▶ **Exercise task**: Rewrite the rows below as a numbered list, from the line containing "The height and" through the end of the rows, skipping blank lines and leaving out the pictures.

▶ **Raw data**:
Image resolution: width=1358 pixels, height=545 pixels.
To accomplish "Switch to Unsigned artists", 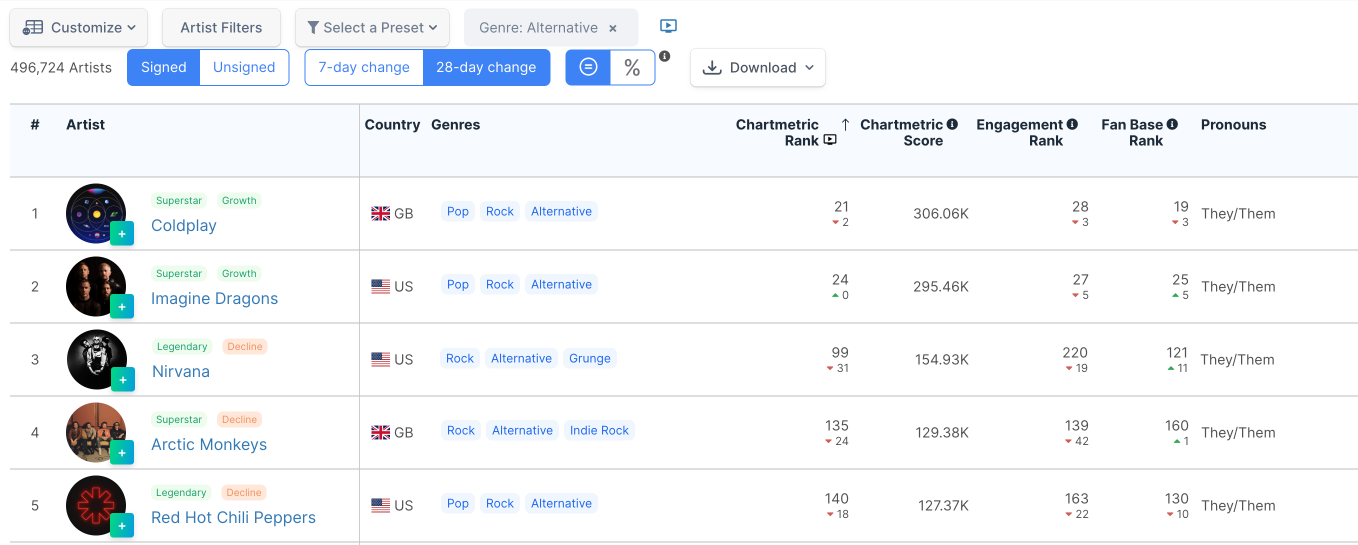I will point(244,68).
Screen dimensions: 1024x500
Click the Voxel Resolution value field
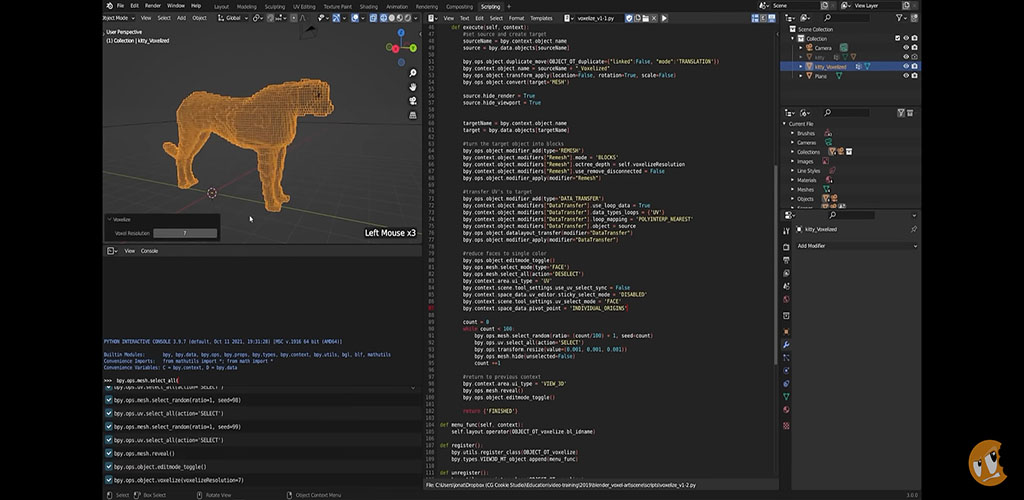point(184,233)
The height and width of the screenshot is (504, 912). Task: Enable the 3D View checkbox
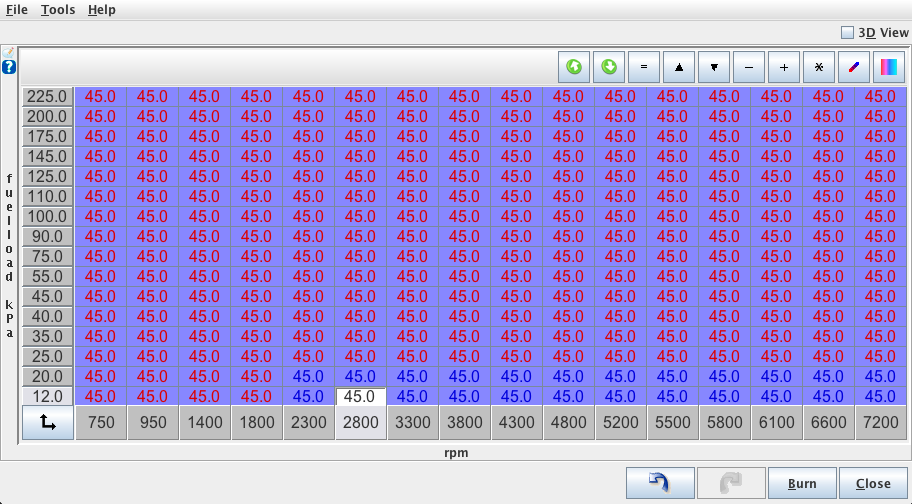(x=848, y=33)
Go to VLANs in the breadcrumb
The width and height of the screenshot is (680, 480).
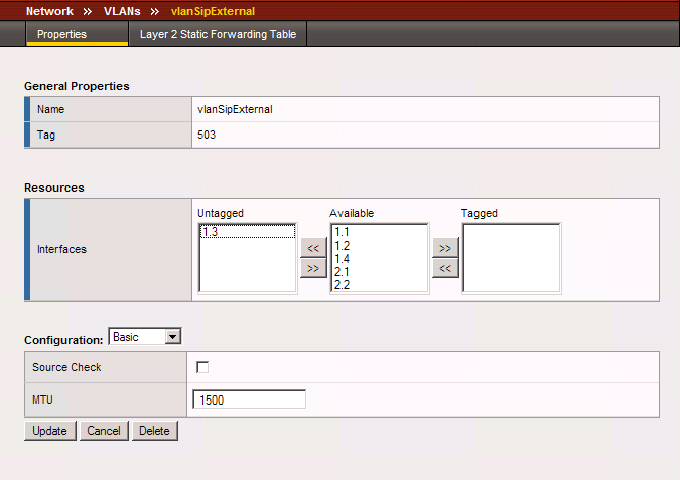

▶ **The output**:
1. The height and width of the screenshot is (504, 912). Task: Enable the 3D View checkbox
2. (x=848, y=33)
3. Go to VLANs in the breadcrumb
4. The width and height of the screenshot is (680, 480).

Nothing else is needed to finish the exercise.